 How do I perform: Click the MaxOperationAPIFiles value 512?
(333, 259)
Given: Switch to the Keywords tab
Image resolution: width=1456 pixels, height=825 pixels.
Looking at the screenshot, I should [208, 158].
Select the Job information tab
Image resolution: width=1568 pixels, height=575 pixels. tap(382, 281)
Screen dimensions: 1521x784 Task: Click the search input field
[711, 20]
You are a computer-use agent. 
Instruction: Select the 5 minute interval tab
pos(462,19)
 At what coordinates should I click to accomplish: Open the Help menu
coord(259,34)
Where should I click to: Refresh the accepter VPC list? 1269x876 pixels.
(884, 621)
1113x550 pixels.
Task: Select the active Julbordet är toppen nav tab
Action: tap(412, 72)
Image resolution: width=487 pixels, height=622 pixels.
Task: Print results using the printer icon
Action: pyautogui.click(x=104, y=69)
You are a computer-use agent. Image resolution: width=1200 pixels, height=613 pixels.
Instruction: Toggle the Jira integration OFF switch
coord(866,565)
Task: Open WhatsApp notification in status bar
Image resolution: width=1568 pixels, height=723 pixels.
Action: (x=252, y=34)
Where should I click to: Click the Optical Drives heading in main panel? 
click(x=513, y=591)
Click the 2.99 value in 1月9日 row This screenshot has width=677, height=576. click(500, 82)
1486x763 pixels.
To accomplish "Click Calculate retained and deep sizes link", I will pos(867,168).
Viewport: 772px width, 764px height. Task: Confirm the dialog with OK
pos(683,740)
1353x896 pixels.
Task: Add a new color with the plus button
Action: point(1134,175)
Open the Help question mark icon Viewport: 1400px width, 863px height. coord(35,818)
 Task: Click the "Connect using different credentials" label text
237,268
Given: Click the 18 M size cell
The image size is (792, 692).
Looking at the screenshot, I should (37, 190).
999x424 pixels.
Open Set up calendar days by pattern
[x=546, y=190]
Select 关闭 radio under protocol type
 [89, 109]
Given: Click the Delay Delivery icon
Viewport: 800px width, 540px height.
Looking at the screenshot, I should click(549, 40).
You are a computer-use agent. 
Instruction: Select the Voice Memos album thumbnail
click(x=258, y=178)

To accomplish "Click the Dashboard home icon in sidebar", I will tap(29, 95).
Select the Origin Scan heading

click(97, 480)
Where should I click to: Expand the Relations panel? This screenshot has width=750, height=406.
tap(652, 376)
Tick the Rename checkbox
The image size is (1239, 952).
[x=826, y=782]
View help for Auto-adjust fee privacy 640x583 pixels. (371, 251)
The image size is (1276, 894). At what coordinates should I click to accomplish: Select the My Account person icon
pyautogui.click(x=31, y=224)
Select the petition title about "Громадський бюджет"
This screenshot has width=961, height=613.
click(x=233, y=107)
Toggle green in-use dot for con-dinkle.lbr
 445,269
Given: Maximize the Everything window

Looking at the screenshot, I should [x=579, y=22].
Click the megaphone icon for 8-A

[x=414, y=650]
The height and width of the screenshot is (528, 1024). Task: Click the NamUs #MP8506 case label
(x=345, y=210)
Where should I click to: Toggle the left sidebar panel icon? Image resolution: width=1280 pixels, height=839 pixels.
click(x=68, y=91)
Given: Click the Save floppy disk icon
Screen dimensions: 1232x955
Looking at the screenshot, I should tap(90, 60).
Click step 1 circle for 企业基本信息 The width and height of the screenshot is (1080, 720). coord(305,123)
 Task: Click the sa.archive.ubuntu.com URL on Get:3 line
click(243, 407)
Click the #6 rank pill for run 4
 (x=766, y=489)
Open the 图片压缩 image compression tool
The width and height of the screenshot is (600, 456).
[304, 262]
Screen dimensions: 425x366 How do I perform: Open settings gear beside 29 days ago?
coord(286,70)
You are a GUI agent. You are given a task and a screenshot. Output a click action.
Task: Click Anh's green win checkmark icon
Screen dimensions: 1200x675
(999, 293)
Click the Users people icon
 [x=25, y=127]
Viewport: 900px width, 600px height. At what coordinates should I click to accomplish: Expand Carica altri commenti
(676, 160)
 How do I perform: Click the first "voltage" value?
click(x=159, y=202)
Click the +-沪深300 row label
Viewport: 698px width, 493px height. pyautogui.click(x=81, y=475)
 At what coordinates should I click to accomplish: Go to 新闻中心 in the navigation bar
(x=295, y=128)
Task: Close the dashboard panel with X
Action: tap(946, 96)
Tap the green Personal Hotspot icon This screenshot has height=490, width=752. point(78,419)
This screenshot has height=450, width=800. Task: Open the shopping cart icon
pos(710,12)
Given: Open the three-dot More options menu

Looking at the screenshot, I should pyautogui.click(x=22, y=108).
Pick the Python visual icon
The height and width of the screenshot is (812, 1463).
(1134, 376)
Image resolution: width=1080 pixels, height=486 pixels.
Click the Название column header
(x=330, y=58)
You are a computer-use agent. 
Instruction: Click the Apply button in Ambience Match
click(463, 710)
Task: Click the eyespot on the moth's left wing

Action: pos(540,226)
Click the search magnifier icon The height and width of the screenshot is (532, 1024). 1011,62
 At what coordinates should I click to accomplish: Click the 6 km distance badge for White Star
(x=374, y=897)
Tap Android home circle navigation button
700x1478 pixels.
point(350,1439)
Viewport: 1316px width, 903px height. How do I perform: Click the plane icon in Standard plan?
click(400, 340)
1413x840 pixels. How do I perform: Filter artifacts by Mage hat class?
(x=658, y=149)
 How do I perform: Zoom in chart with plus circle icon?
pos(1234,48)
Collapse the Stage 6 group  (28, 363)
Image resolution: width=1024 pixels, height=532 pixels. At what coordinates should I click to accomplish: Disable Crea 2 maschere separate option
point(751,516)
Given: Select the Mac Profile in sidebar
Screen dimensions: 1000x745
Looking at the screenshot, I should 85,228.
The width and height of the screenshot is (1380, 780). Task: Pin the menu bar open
────────
The answer must be one number: how many lines in the material above contain the word "will".

2